Dalam upaya memperluas jangkauan zakat dan wakaf, Menag juga menyebut potensi besar dari wakaf di Indonesia, yang diperkirakan mencapai Rp178 triliun per tahun. Jika dikelola dengan baik, dana ini dinilai dapat berkontribusi signifikan dalam pengentasan kemiskinan. Ia mendorong adanya sistem wakaf praktis, salah satunya penambahan persentase kecil dari tagihan listrik atau telepon yang dapat dialokasikan untuk wakaf.
“Bayangkan jika ini diterapkan, dana wakaf yang terkumpul bisa sangat besar dan membantu banyak orang,” ungkapnya.
Lebih lanjut, Menag mengajak umat Islam di seluruh Indonesia untuk lebih aktif dalam memenuhi kewajiban membayar zakat, infak, dan sedekah sebagai bagian dari tanggung jawab sosial. Ia menargetkan agar potensi zakat nasional sebesar Rp300 triliun per tahun dapat terkumpul secara maksimal, sehingga masyarakat masih dihadapkan pada kenyataan bahwa Indonesia adalah negara kaya dengan potensi besar, tetapi kemiskinan masih menjadi masalah serius yang perlu segera ditangani.

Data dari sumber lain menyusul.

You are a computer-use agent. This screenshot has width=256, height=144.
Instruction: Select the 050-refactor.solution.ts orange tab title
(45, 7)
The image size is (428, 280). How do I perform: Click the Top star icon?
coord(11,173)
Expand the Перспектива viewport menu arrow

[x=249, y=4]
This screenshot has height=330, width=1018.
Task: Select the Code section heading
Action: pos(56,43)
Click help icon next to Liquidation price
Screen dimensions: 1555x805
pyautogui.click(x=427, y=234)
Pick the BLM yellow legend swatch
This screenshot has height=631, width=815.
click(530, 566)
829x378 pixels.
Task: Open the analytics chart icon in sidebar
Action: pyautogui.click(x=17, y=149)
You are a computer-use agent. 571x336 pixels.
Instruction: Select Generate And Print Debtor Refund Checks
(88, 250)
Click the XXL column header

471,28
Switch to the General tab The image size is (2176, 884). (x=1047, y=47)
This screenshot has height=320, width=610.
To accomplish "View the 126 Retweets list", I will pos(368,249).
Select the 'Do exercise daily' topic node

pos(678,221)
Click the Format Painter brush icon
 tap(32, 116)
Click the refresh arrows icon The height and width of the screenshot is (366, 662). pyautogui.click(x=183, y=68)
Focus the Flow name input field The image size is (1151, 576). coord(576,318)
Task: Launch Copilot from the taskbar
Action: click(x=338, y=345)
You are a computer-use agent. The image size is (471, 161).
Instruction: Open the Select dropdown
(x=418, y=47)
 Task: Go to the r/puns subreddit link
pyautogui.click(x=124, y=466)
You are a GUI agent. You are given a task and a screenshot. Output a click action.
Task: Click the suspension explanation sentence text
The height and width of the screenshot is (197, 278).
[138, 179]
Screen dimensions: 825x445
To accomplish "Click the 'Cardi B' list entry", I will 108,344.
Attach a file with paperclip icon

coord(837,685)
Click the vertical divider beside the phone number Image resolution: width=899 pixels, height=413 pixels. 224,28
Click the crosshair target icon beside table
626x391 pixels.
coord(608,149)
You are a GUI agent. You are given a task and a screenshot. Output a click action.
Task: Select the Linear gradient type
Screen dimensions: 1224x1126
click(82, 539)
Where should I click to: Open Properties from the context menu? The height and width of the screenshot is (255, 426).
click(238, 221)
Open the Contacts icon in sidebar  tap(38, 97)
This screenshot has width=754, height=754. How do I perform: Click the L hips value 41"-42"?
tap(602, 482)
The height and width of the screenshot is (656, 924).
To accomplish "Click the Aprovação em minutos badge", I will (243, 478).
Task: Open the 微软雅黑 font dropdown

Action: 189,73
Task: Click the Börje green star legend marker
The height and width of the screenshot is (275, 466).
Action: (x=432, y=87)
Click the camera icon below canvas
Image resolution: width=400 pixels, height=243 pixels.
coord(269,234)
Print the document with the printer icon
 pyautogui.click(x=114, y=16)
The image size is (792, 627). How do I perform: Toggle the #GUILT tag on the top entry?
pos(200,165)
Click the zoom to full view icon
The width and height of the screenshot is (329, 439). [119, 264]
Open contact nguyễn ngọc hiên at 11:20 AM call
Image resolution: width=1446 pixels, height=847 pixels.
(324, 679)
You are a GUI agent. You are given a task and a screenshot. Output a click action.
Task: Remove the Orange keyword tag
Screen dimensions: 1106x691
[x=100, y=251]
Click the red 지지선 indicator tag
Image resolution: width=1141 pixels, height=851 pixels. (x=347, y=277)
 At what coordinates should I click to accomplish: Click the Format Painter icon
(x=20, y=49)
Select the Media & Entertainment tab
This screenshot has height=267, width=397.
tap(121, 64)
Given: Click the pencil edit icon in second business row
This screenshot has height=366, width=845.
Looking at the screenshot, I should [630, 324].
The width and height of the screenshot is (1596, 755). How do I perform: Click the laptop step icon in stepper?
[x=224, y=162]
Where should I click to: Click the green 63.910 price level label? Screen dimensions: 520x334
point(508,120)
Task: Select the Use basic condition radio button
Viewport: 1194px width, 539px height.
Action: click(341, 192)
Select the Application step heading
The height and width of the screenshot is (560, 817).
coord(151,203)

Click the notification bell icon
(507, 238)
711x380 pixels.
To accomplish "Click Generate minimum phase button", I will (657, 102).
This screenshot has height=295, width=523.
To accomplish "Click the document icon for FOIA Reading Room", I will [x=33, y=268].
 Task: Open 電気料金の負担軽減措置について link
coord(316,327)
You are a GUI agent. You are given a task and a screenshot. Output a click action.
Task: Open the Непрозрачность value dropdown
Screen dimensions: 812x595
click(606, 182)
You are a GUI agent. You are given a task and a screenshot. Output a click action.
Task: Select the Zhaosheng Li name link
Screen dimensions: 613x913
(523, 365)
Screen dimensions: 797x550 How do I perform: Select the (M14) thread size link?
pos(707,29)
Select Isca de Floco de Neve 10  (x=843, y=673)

“Jika semua potensi zakat dan wakaf ini dioptimalkan, tidak seharusnya ada lagi orang yang kelaparan di negeri ini,” pungkas Nasaruddin. Keterlibatan aktif setiap individu dalam memberi dan berkontribusi bisa menjadi langkah awal untuk memastikan kesejahteraan lebih merata di tengah masyarakat.